Vigil, the eternal morally vigilant programming language
github.com> This is where Vigil sets itself apart from weaker languages that lack the courage of their convictions. When a Vigil program is executed, Vigil itself will monitor all oaths (implorations and swears) that have been made. If an oath is broken, the offending function (the caller in the case of implore and the callee in the case of swear) will be duly punished. > How?
> Simple: it will be deleted from your source code.
> The only way to ensure your program meets its requirements is to absolutely forbid code that fails to do so. With Vigil, this shall be done for you automatically. After enough runs, Vigil promises that all remaining code meets its oaths.
Related:
Vigil: The eternal morally vigilant programming language - https://news.ycombinator.com/item?id=25052001 - Nov 2020 (34 comments)
Vigil, the eternal morally vigilant programming language - https://news.ycombinator.com/item?id=24967144 - Nov 2020 (2 comments)
Vigil, the eternal morally vigilant programming language - https://news.ycombinator.com/item?id=20451115 - July 2019 (1 comment)
Vigil, the eternal morally vigilant programming language - https://news.ycombinator.com/item?id=15209452 - Sept 2017 (48 comments)
Vigil: A programming language with eternal moral vigilance - https://news.ycombinator.com/item?id=5002597 - Jan 2013 (118 comments)
"Every program can be shortened by one line, and every program contains at least one bug. By which we can infer that every program can be reduced to a single, incorrect line of code."
By fire shall it be cleansed, by the blade shall it be redeemed, no evil shall taint this blessed land!
So, when a program fails it's oath... and it must be punished... I strongly suggest it be sent to purgatory (not deleted), for redemption is always possible.
This would make it possible for a programmer to redeem themselves.
Of course, you could probably do a git difference... but that's not as thematically consistent.
Programmer: makes minor typo
Vigil: THE HERESY MUST BE PURGED
Replace deleted with passed to ChatGPT and you'll have VCs lining up.
Is this like God working through you to change your ways and become righteous?
> It goes without saying that any function that throws an exception which isn't caught is wrong and must be punished.
Surely the failure is in the lack of handling, not in the throwing of the exception itself? I suppose the lack of checked exceptions in Python makes it impossible to blame the handler because there is no way to indicate what exceptions may be thrown.
Hilarious!
And Brilliant!
Also... deeply, deeply disturbing... on many levels... <g>
(But then, sometimes some of the best humor is inseparable from being deeply disturbing on many levels...)

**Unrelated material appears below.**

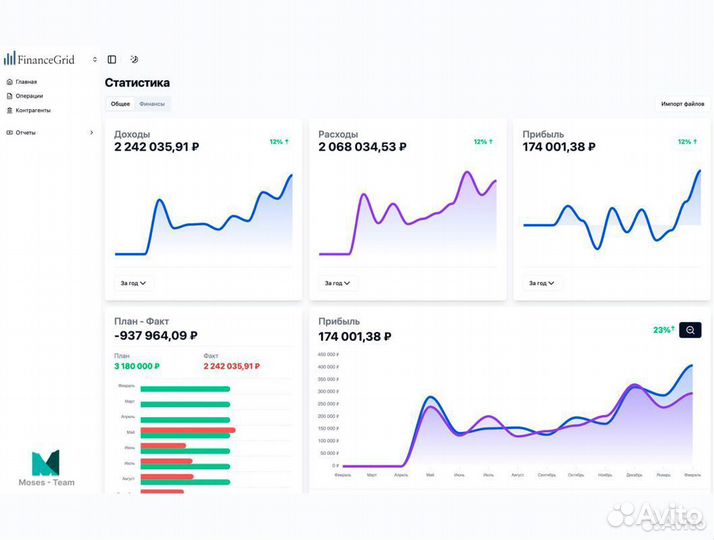Image resolution: width=714 pixels, height=540 pixels.
Task: Toggle the sidebar panel icon
Action: [112, 60]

Kudos to the sick, but funny (but still sick, let's not kid ourselves!) mind or group of minds that concocted this!
You guy(s) are extremely funny, brilliant, and funny(!) -- but (and it pains me to say this!) also deeply, deeply disturbed...
Which I, then again, suppose is a hallmark of great comedy... I mean, I can think of SNL and Monty Python sketches that were extremely funny -- yet also deeply, deeply disturbing on many levels...
So, perhaps it is a hallmark of comedic brilliance...
But then again, perhaps it is a hallmark of sickness...
This we don't know -- but we do know that it is funny, and we do know that it is hilarious! <g> :-) <g>
I could see this being fun in a competitive programming context.
Makes me miss Terry a little bit :/
Let's be clear, we all know that Virgil doesn't go far enough because PEBCAK
Talk about executable…
Why can't you in modern languages just say n:0.. like in Pascal?
Why can't you narrow down numeric types to provide range checking?
I laughed. Hard.
I know this is a joke, but it would be interesting to see an actual project built with this, just for curiosity.
if I put square_root("branch") what then? how you gonna punish me? cut my workload? raise my paycheck?
Careful, if there's no calling code left to delete it might just go after the programmer :-)
Haha, better know what you’re doing before you dare invoke ‘vigil -i’.
Isn't the fib function as given heretical? Is it missing an oath, or is that the point?
It ends with:
swear result >= 0 return resultGood to know that any sequence of non-negative numbers is the Fibonacci sequence.
Well, it is lying. The function name says so.
Once it implements the Wich Hunt feature, I'm sure the Woke Apostle Task Force will adopt it in a heartbeat.